** TRY IT **
The answer must be an exact copy of the lines from the one containing "Given: Click the Privacy Policy dialog title" through the end of the records, with the pictures left out.

** SUPPLIED RECORDS **
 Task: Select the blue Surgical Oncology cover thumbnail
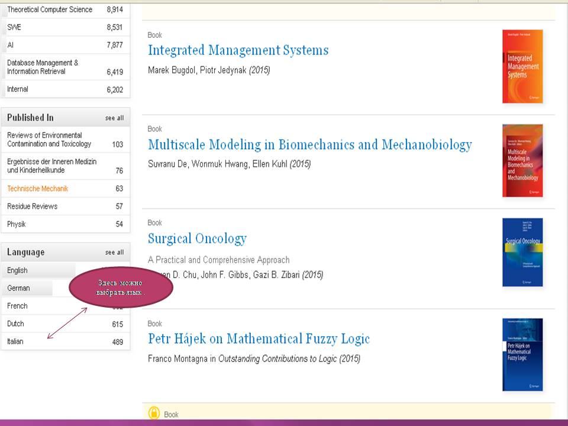click(522, 253)

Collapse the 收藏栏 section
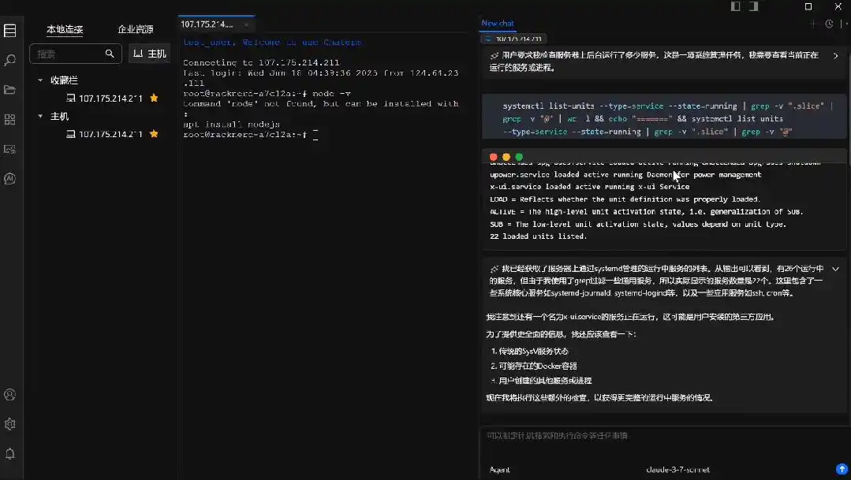[x=39, y=80]
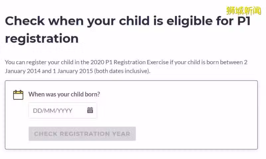This screenshot has width=266, height=159.
Task: Click the Check Registration Year button
Action: point(82,134)
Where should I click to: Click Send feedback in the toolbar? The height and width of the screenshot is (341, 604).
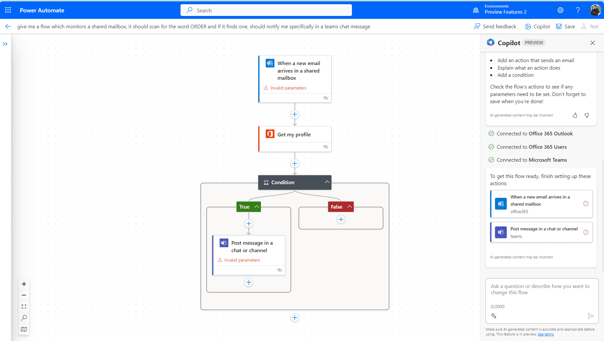pos(495,26)
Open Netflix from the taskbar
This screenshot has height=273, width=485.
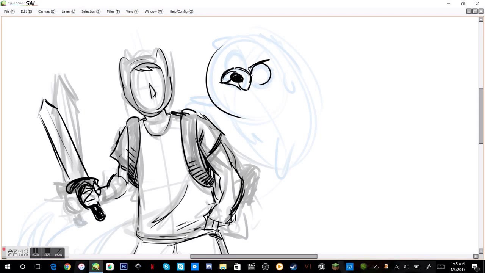point(152,267)
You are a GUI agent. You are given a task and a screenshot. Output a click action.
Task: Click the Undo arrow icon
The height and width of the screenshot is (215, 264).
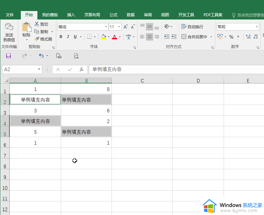pos(41,56)
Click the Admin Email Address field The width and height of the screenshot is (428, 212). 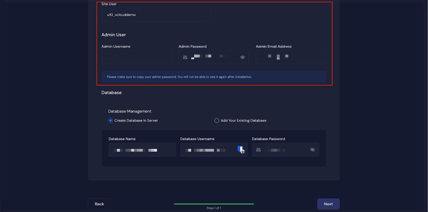(x=291, y=57)
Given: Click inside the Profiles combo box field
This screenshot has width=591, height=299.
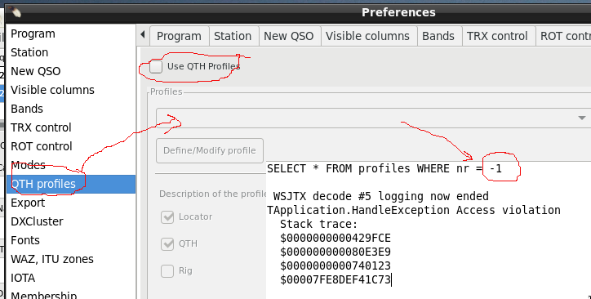Looking at the screenshot, I should 373,118.
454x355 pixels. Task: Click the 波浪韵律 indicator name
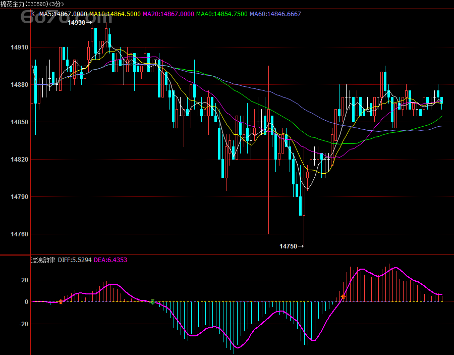click(43, 260)
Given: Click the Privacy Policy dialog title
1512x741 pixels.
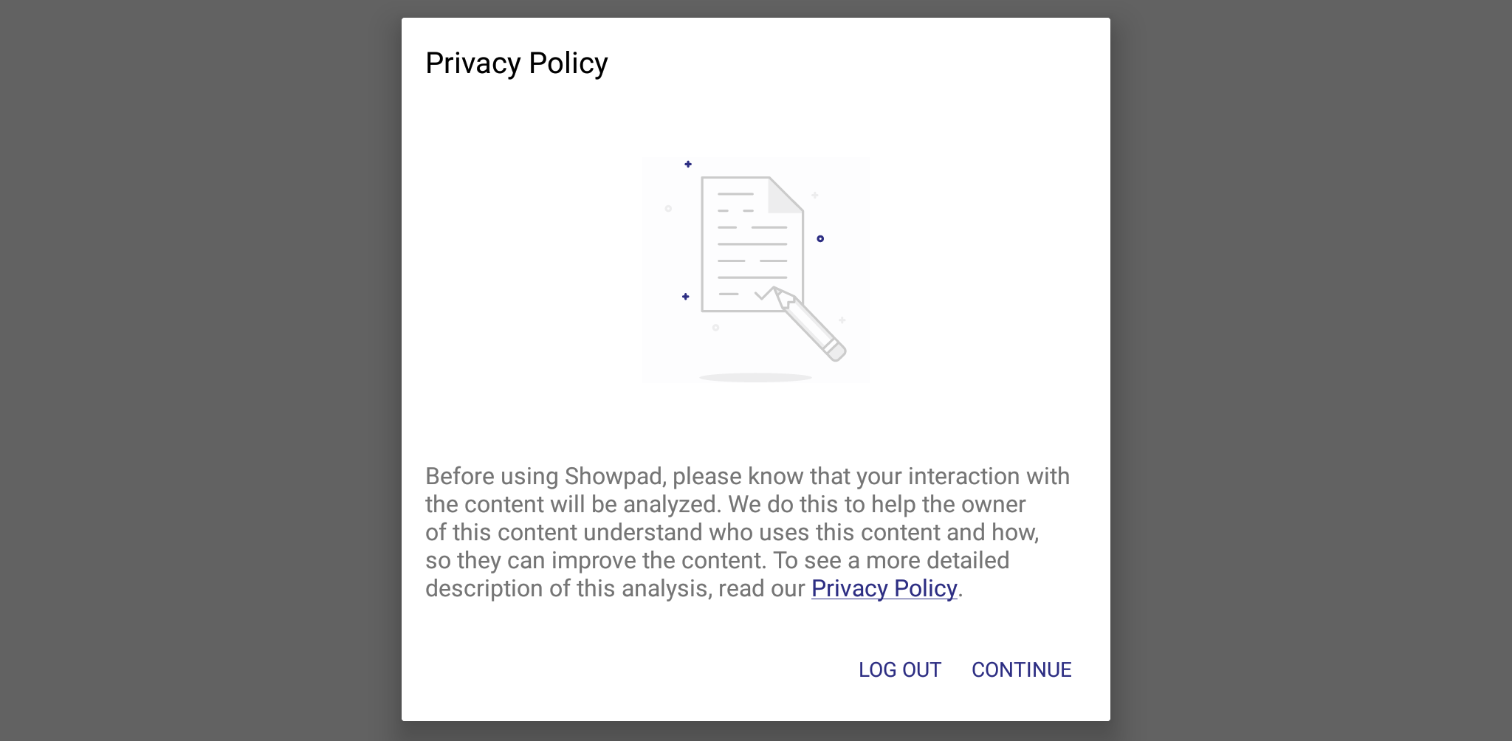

** WRITTEN ANSWER **
Given: Click the Privacy Policy dialog title
1512x741 pixels.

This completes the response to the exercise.